You can see more about Voters here: https://symfony.com/doc/current/security/voters.html

In this article, I would like to share with you another way to define custom authorization checking: Create our custom security attribute

Let’s imagine we store user roles out of our User class (the one which implements Symfony UserInterface) and we have a controller on which we only want to allow ROLE_SUPERUSER users.

Creating the attribute

Let’s create a simple attribute which receive the roles we want to allow

#[\Attribute]
class IsUserGranted
{
public function __construct(public readonly array $roles){ }
}

Creating the subscriber

Now, let’s create a subscriber which will keep listening to KernelEvents::CONTROLLER_ARGUMENTS.

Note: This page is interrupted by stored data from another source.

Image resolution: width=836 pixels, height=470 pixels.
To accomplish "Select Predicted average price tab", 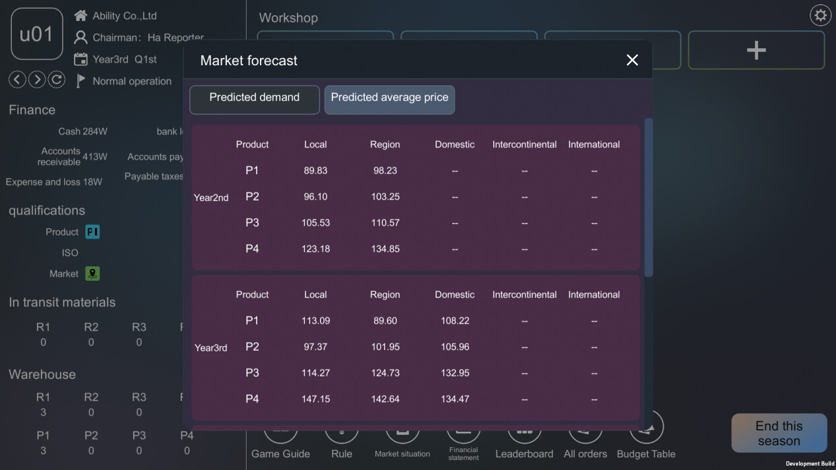I will [x=389, y=100].
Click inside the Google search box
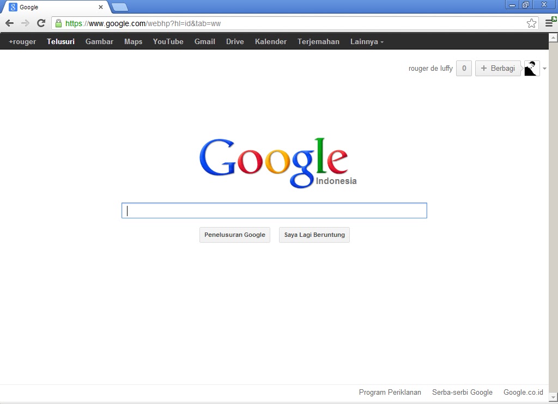 tap(274, 210)
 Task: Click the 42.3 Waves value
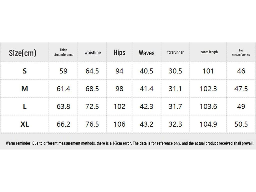147,107
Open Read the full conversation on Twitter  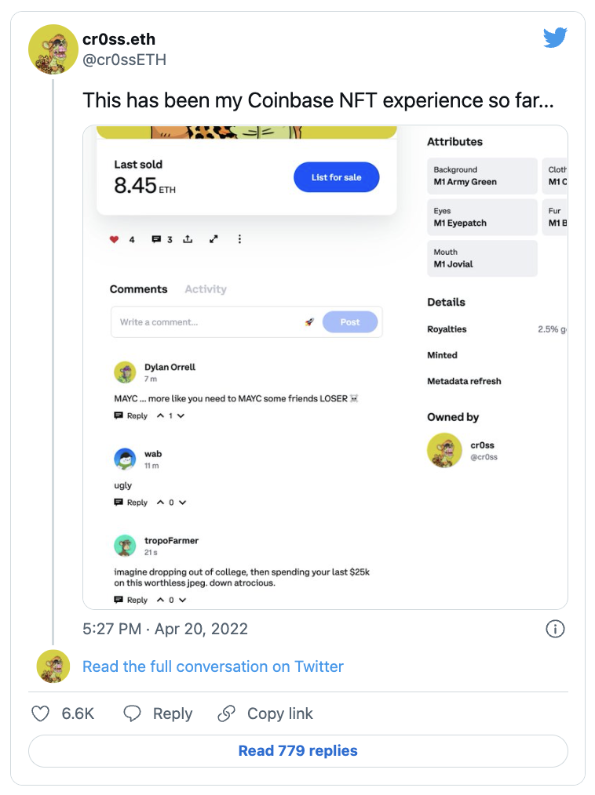click(x=213, y=666)
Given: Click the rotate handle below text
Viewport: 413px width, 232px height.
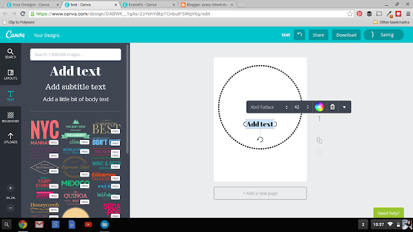Looking at the screenshot, I should [x=260, y=139].
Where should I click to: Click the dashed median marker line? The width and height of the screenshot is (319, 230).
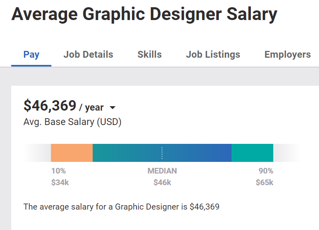click(x=162, y=153)
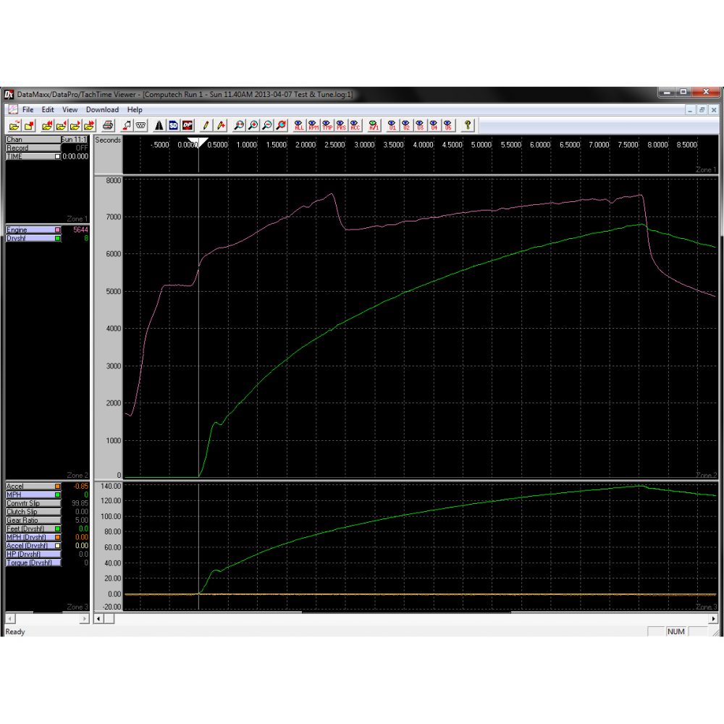Toggle the ALL channels eye icon
The height and width of the screenshot is (724, 724).
[x=297, y=125]
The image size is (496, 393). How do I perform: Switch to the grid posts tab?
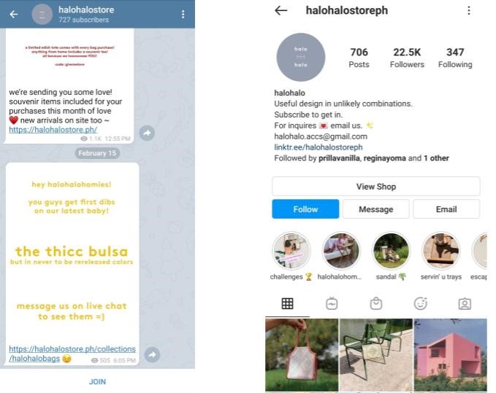pos(287,303)
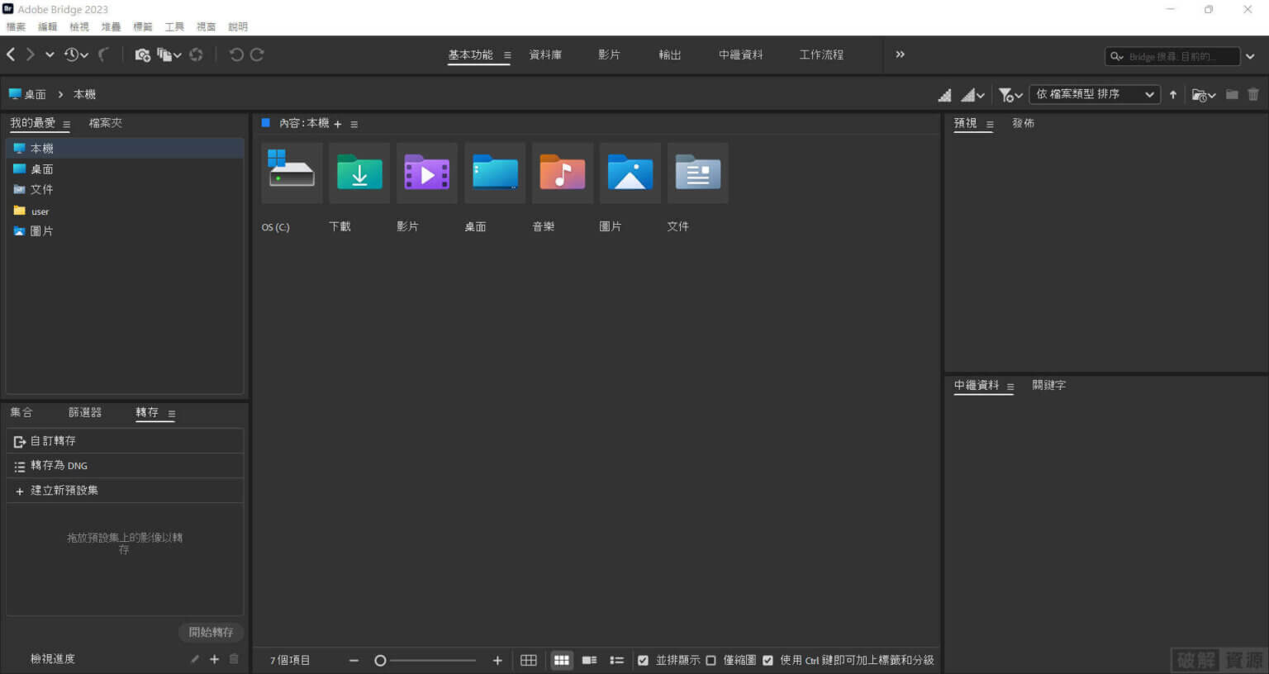
Task: Open the filter ratings funnel icon
Action: pos(1007,94)

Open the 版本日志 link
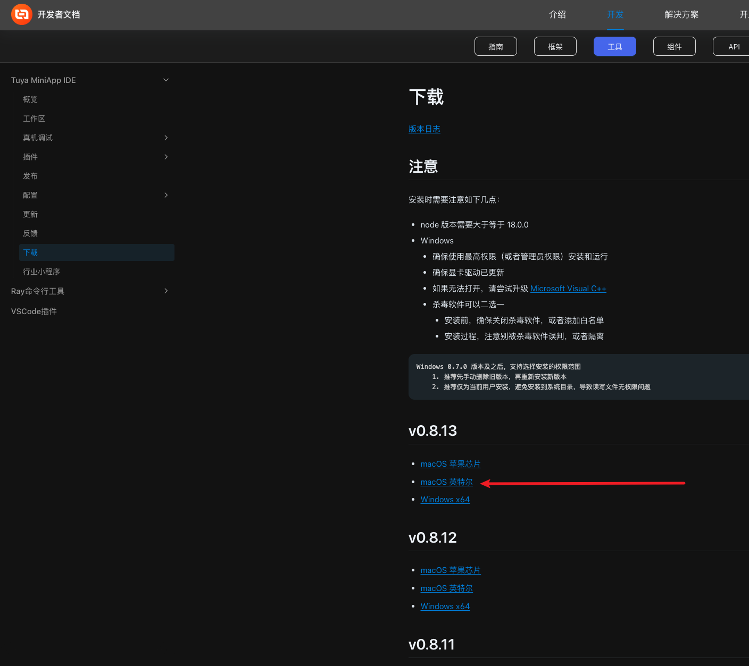[425, 129]
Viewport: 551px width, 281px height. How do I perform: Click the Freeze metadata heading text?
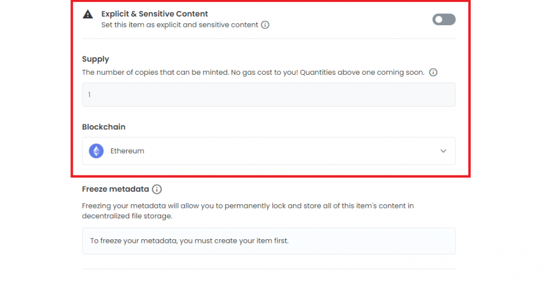click(116, 189)
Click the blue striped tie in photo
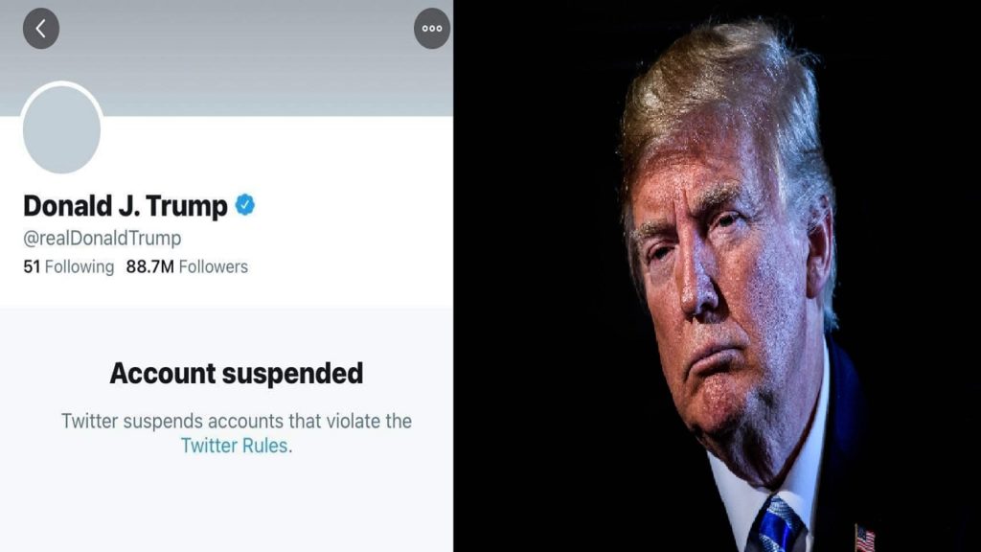This screenshot has width=981, height=552. pyautogui.click(x=776, y=524)

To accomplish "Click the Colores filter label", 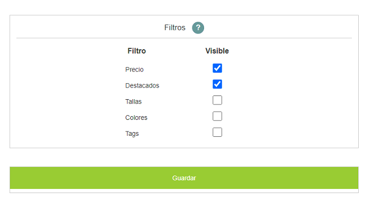I will click(136, 118).
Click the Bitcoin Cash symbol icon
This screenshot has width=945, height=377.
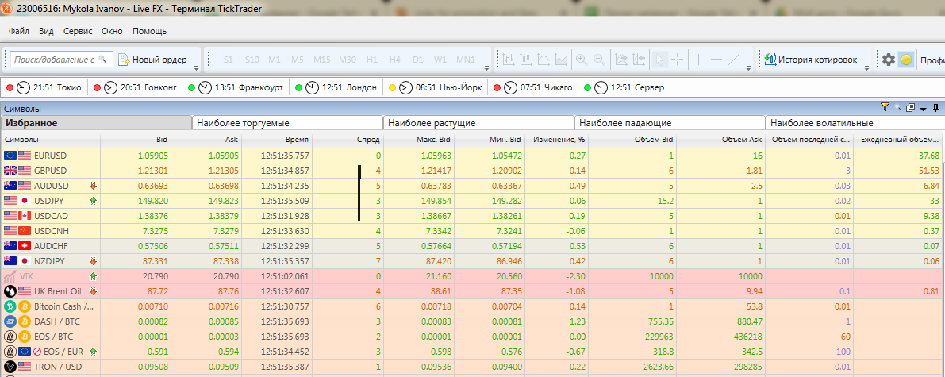tap(11, 306)
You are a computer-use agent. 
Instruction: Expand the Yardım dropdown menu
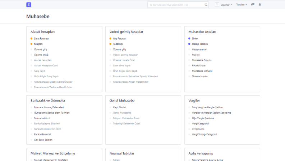coord(242,5)
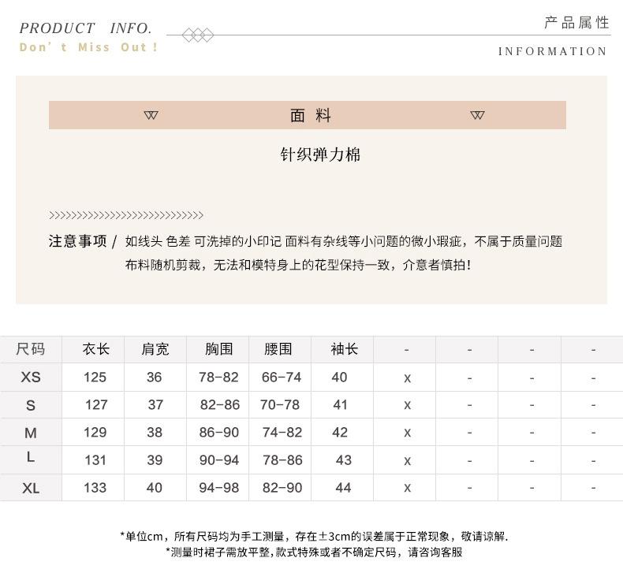Click the right triangle icon in 面料 banner
This screenshot has width=623, height=584.
477,116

class UserGrantedSubscriber implements EventSubscriberInterface
{

public static function getSubscribedEvents(): array
{
return [
KernelEvents::CONTROLLER_ARGUMENTS => ['onKernelControllerArguments']
];
}

public function onKernelControllerArguments(ControllerArgumentsEvent $event): void
{
$attrs = $event->getAttributes();

/** @var IsUserGranted[]|null $isUserGrantedAttrs */
$isUserGrantedAttrs = $attrs[IsUserGranted::class] ?? null;

if(!$isUserGrantedAttrs){
return;
}

$isUserGranted = $isUserGrantedAttrs[0];
// Some code to get user roles from any store
$roles = ['......'];

// ------------------------------------

$commonRoles = array_intersect(
$roles,
$isUserGranted->roles
);

if(count($commonRoles) === 0){
throw new AccessDeniedException('You are not granted to get this resource');
}
}
}

When KernelEvents::CONTROLLER_ARGUMENTS event is received, function onKernelControllerArguments will be executed. The function gets an object of class ControllerArgumentsEvent as a parameter. This object gives us access to controller attributes through getAttributes method. If IsUserGranted attribute is present, user roles will be compared against granted roles and, if there are no matching roles, an AccessDeniedException will be thrown.

Protecting a controller

The last step is to use our new attribute in a controller. Let’s create a controller and set it our attribute:

#[IsUserGranted(roles: ["ROLE_SUPERUSER"])]
class AdminController extends AbstractController
{
#[Route('/admin/domains', name: 'get_admin_domains', methods: ['GET'])]
public function getAdminDomains(): JsonResponse
{
return new JsonResponse([
'ares.com',
'atila.com',
], Response::HTTP_OK);
}
}

And that’s all. If we try to access the resource with a user who does not have a ROLE_SUPERUSER, access will be denied.